Generative AI rendering of a bust of Cleopatra
These images of a bust of Cleopatra were completely generated by AI.

Here’s another example. We gave DALL·E some more creative liberty and asked it to generate images of a “digital art of a tiny bug on a monstera leaf.” Here’s what DALL·E came up with: 

Using generative AI, this digital art of a bug on a monstera leaf was created instantaneously.

If you want to learn more about DALL·E and DALL·E 2, check out this video explainer:

DALL·E is an up-and-coming example of generative AI.

Bard

Yet another promising example of generative AI is Bard. Bard, created by Google, is a version of language models for dialogue applications (LMDA) that’s optimized and trained on data from sources open to the public

Bard is able to recognize language patterns and use them for predictions. One of the examples Google gives in its explainer brief is that as the model learns, it would be able to predict that the following word in the phrase “peanut butter and …” is more likely to be “jelly” than an unrelated word like “shoelace.” 

Described as a “creative and helpful collaborator,” it can complete more creative tasks like outlining blog posts, creating packing lists for your next trip, and even party planning. 

If you’d like to try out Bard yourself, you’ll have to add yourself to the official waitlist. Once you’ve been added, you should eventually receive an email invitation to try it out for yourself. 

You can learn how to use Bard here:

Learn how to use Bard through this simple explainer.

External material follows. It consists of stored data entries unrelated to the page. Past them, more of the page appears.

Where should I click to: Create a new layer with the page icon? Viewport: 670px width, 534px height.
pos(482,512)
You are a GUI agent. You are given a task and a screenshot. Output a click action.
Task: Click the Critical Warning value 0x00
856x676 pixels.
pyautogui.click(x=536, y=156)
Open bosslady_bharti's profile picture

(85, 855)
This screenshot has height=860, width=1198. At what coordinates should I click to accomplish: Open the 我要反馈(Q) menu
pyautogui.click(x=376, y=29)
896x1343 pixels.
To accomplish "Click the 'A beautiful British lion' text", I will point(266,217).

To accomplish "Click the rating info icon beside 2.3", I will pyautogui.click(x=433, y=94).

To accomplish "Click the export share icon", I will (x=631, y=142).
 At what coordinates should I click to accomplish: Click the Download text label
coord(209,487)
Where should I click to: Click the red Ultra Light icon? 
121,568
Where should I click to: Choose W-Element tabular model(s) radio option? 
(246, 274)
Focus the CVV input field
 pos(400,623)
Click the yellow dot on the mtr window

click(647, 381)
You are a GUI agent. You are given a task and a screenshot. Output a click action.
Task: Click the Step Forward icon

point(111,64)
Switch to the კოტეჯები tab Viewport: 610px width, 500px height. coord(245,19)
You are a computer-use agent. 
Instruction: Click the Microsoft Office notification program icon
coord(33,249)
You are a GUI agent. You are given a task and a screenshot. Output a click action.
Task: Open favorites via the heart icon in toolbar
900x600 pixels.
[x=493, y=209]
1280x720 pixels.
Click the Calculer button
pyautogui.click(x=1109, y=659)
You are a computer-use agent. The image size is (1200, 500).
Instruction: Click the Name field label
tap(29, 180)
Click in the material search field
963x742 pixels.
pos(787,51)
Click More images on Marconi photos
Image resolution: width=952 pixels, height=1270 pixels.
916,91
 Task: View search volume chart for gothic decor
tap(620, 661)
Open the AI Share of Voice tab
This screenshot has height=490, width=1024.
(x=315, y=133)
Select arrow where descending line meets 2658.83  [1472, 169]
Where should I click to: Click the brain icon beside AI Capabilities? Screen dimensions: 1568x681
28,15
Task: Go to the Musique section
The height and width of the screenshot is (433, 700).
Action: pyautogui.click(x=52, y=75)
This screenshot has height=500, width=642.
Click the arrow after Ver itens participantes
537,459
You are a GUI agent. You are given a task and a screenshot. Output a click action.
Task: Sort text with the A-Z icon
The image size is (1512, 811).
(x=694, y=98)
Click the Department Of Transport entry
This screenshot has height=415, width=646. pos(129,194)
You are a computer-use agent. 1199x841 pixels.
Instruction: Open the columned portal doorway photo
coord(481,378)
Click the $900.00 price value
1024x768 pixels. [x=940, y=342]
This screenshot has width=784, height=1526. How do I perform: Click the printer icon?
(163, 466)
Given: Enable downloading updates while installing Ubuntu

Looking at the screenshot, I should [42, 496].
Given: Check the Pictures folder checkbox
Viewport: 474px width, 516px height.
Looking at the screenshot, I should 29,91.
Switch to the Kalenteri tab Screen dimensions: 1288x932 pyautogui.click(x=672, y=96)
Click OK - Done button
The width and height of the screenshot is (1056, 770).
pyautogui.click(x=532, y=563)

Other Major Players in the Generative AI Space

The generative AI space is becoming more competitive by the day. However, generative AI models are expensive to create. Generally, that means the major players in this space are established brands and companies. 

For example, the main brands behind generative AI research and models include:

  • Google
  • Meta Platforms
  • Microsoft
  • IBM
  • OpenAI

In addition to creating their own respective generative AI models, these companies are also funneling money into both development and research in this space. 

China also has some pretty significant players in generative AI, including: 

  • Alibaba
  • Tencent
  • Baidu

What Can Generative AI Be Used for?

Essentially, the uses for generative AI are endless. Its impact on various businesses and industries is already significant, and researchers believe its usefulness is only in its beginning stages. 

For example, some solutions solved by generative AI include things like: 

  • Locating bugs in existing code
  • Creating software
  • Conducting analyses on large datasets
  • Generate different versions of marketing copy
  • Create job descriptions
  • Provide human-like SMS assistance and customer support (without wait time)
  • Summarize complex text into plain language
  • Conduct data entry tasks

What do these examples translate to? In a nutshell, they demonstrate this type of AI’s ability to impact businesses by improving a consumer’s experience, expanding business models, and increasing productivity among the workforce, among other benefits. 

Your imagination is the limit in terms of the solutions generative AI offers and will continue to provide.

How Generative AI Is Transforming Public Speaking Coaching

Another area in which generative AI is transforming the industry is in public speaking coaching. Take Yoodli, for example. 

Yoodli is a speech coach that’s powered by AI. It generates human-like feedback on speeches, such as suggestions on how to:

  • Rephrase parts of your speech to improve flow and cohesiveness 
  • Be more concise in certain areas
  • Add additional information to improve the overall speech

In addition to providing helpful metrics, this AI coach will offer specific coaching comments that are unique to your speech and speaking patterns. 

Hands down, it’s one of the best personalized, private, judgment-free communication coaches out there. 

What’s Next?

Generative AI is changing the world, and as an industry, it’s in its beginning stages. 

As Bill Gates said, it’s “so incredible, it will change society in some very deep ways.” And to his point, it already has.

However, Stephen Hawking offered humanity a warning about artificial intelligence. “It will either be the best thing that’s ever happened to us, or it will be the worst thing,” he said. “If we’re not careful, it very well may be the last thing.”